(Stored records)
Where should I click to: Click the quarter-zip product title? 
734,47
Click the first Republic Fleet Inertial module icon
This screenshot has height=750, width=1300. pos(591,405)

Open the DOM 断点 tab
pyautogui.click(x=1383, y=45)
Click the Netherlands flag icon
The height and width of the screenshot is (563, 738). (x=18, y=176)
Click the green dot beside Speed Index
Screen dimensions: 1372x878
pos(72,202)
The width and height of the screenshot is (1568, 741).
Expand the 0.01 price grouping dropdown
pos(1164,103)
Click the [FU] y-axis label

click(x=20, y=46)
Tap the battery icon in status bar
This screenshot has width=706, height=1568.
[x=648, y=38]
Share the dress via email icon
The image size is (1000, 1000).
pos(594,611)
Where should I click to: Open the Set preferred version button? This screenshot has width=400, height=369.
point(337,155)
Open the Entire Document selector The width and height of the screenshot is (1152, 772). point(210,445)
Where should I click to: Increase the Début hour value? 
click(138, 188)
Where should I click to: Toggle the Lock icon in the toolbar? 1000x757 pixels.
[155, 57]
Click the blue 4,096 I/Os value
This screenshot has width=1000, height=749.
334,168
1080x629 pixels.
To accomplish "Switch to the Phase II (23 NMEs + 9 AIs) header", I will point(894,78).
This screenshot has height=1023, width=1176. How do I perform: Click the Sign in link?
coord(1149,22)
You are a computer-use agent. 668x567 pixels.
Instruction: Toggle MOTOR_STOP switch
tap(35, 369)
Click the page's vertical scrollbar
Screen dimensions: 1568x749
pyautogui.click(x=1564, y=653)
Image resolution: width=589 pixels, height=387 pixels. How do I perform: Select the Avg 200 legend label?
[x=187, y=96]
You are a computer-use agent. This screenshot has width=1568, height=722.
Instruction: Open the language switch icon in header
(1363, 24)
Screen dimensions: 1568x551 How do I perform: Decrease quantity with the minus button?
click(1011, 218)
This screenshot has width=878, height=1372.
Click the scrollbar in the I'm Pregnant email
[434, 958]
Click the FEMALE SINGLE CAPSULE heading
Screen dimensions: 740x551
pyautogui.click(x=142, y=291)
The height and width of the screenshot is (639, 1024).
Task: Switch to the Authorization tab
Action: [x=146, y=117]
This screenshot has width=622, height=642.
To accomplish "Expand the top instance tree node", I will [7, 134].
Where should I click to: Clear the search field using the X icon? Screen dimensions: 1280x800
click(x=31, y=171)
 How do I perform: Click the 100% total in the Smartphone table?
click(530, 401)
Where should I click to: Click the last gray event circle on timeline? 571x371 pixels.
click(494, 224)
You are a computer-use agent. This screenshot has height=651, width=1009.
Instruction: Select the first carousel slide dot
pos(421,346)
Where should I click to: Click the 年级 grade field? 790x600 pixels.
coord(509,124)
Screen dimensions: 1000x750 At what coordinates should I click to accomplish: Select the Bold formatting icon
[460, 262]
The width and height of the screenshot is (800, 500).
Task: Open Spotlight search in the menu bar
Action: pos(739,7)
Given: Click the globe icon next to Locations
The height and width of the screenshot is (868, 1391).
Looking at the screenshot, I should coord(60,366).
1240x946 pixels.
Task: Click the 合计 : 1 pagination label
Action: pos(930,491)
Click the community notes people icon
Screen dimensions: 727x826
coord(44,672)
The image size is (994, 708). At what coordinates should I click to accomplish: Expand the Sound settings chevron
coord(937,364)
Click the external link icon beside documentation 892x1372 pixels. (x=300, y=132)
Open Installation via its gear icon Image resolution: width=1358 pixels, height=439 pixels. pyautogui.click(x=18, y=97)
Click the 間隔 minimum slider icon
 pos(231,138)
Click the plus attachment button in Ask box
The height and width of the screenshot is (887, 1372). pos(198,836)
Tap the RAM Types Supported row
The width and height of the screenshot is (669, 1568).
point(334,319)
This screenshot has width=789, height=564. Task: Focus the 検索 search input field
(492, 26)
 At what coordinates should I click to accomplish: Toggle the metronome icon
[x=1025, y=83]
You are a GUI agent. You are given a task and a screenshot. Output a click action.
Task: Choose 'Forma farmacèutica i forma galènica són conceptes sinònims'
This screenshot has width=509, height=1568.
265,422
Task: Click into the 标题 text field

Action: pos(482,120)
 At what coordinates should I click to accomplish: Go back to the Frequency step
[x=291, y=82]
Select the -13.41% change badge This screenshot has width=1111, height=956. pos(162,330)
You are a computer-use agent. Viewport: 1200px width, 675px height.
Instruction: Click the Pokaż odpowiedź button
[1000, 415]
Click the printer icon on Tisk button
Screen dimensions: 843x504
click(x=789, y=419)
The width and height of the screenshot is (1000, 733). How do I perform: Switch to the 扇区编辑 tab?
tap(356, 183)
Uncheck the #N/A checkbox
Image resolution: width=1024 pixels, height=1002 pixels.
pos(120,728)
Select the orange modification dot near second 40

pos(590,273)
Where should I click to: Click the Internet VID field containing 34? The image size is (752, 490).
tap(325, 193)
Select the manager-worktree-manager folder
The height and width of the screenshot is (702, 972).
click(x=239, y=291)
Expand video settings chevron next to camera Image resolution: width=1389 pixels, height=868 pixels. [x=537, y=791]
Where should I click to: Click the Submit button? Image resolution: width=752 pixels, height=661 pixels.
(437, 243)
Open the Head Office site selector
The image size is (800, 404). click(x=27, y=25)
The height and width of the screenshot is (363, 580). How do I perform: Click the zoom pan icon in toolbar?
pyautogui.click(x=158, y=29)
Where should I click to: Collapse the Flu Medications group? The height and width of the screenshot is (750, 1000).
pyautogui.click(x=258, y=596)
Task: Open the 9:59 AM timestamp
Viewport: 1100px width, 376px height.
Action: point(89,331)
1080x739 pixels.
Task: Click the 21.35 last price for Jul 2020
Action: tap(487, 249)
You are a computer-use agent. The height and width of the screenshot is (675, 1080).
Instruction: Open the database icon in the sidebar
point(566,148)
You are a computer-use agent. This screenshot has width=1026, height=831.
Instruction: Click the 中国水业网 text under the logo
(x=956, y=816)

### WHAT YOU HAVE TO DO
Wherever a line of the records above contains the string "computer", copy that line out.

### EXERCISE RESPONSE
You are a computer-use agent. 668x567 pixels.
You are a computer-use agent. This screenshot has width=1568, height=722.
You are a computer-use agent. This screenshot has height=651, width=1009.
You are a computer-use agent. Viewport: 1200px width, 675px height.
You are a computer-use agent. The height and width of the screenshot is (675, 1080).
You are a computer-use agent. This screenshot has width=1026, height=831.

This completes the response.